[[ Exercise data open ]]
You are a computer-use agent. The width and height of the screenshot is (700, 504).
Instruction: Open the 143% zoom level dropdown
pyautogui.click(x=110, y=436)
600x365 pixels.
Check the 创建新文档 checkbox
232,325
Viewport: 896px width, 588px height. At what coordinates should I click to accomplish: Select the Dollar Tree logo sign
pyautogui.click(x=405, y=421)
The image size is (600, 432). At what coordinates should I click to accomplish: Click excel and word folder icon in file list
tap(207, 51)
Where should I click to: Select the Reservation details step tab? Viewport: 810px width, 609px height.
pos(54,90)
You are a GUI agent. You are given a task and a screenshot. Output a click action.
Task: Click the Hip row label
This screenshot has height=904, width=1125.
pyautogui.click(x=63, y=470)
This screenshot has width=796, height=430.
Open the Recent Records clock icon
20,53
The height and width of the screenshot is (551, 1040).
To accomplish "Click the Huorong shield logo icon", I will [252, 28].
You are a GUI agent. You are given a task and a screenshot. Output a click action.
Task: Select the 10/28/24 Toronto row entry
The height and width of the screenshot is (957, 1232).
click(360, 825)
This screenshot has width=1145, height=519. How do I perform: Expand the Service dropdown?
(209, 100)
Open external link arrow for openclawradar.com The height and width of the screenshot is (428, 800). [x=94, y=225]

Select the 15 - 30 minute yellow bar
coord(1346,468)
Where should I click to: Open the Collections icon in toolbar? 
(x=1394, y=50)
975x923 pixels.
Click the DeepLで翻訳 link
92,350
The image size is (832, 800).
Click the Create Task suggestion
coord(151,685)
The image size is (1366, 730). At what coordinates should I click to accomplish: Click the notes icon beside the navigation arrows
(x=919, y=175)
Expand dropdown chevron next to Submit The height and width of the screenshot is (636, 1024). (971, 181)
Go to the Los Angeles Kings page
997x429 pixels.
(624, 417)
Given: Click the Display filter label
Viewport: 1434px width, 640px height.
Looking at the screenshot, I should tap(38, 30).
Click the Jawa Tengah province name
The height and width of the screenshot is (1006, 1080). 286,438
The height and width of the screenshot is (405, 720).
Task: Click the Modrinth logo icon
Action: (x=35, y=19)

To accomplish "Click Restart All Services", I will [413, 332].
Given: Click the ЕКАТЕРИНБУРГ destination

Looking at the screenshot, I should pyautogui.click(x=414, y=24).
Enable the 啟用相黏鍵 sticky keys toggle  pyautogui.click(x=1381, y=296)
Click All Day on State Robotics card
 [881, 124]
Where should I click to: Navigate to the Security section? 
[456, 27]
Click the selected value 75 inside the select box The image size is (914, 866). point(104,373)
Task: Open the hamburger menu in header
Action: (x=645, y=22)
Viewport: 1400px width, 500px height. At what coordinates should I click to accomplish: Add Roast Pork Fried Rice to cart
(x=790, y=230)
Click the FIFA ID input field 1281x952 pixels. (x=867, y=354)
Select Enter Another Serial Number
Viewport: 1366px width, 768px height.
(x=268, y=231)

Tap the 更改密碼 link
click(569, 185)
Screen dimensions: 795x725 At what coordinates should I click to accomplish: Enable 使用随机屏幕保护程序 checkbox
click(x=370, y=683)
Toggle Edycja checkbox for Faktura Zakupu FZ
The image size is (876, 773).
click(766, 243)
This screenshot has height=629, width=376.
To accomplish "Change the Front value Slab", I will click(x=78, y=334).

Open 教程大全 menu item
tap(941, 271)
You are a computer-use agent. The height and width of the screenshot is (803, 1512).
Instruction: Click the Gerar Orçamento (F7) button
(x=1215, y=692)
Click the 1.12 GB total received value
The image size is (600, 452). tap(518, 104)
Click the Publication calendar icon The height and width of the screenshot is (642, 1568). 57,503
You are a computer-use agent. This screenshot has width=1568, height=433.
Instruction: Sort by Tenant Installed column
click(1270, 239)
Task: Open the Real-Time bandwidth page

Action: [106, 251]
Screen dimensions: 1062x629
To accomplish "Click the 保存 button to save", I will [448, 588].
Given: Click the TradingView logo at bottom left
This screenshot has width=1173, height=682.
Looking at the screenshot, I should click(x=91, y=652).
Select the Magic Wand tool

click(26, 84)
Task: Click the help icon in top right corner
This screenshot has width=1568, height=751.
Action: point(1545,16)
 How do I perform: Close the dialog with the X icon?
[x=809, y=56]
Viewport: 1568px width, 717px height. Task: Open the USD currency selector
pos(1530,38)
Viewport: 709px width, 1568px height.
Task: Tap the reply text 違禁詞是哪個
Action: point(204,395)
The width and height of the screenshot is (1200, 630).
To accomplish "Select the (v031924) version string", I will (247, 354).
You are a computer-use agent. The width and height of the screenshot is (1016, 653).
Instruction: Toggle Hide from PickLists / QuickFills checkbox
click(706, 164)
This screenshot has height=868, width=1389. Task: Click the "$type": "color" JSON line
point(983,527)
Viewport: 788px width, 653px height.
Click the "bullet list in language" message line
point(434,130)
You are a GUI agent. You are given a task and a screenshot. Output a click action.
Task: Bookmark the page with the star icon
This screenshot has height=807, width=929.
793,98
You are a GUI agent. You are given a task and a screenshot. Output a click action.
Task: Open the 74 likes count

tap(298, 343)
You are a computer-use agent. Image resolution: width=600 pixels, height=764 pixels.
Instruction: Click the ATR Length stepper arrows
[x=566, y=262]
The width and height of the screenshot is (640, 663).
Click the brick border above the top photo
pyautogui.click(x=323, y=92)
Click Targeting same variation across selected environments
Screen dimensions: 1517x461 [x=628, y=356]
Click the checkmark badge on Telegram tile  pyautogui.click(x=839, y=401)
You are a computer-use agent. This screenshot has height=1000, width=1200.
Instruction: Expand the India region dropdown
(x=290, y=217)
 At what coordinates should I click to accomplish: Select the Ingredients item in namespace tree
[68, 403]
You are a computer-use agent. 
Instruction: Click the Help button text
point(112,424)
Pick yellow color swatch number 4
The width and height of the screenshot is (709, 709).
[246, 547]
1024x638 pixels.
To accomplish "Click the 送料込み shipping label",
[[ Exercise data closed ]]
What the task asks
Lines containing "will" in the records above: how many are there? Give only the number.

Written reply
5